Cómo leer a Roberto Bolaño sin sufrir daño irreparable.
No, usted no encontrará más el México de los setentas, ni encontrará en ninguna cafeteria de chinos cafés con leche tan baratos como se describe en los detectives salvajes.
Por más que lo intente, nunca encontrará vestigio alguno de una revista literaria de nombre Caborca, ni mucho menos tendrá entre sus manos el que se dice es su ejemplar único. Esto es definitivo.
Tampoco, por más esforzadas que sean sus pesquisas, encontrará manicomnio alguno, ni cerca ni lejos del Desierto de los Leones, que guarde registro de alguien llamado Joaquin Font, ni tampoco de su doctor, ese psiquiatra que nunca llegó a conocer a las hermanitas Font. (y de existir éstas últimas seguramente no serían tan guapas como usted las imagina)

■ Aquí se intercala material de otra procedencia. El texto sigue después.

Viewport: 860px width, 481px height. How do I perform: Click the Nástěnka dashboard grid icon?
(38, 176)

No hay en este mundo alguien llamado Ulises Lima, ni alguien venido de chile, muy joven y muy raro, de apellido Belano que hayan figurado en los más bajos circulos poéticos del México de ese entonces.
(si encontrará no obstante, sin mucho esfuerzo, personas que quisieron partirle su madre a Octavio Paz y que hoy hacen penitencia en secreto).

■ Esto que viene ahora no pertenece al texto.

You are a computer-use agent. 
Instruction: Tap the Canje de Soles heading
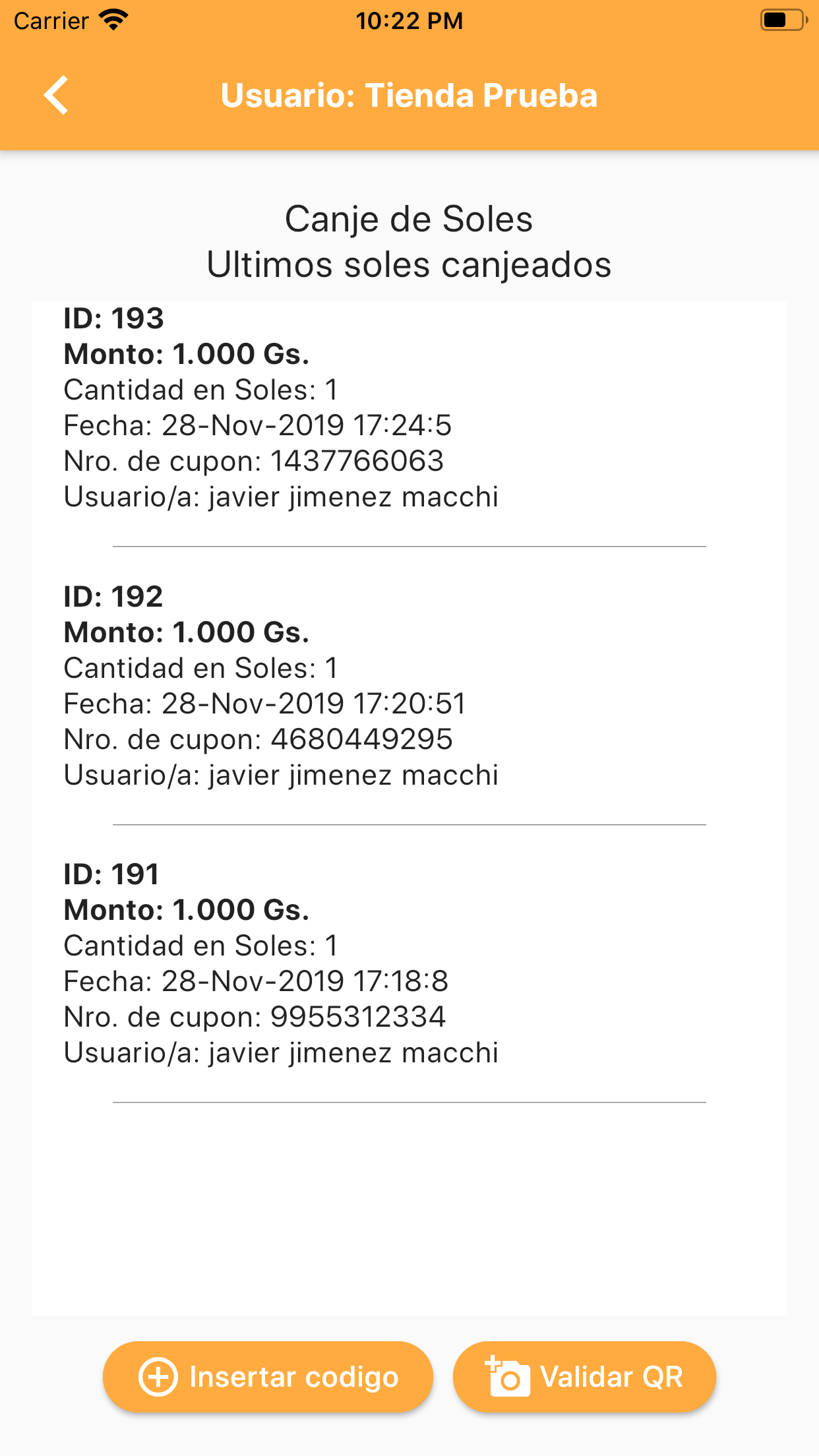[x=409, y=219]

No, un poema llamado Sión no existe en ninguna antología, y además tampoco son esas tres líneas el gran poema que usted piensa que son.
No existe ningún gran escritor llamado Benno Von Archimboldi, ni un movimiento poético vanguardista y fracasado, ni un escritor que vivió en México en los setentas y que luego radicó en Barcelona como vigilante nocturno en un camping, ganó concursos literarios, y se dedicó a mantener los ojos abiertos durante la caída hasta que un dia se le ocurrió morir.
Usted sólo debe repetirse hasta la saciedad y sobre todo, sobre todo hasta el convencimiento lo siguiente:
Yo soy Roberto Bolaño.
Esto lo mantendrá a salvo de cualquier fantasía.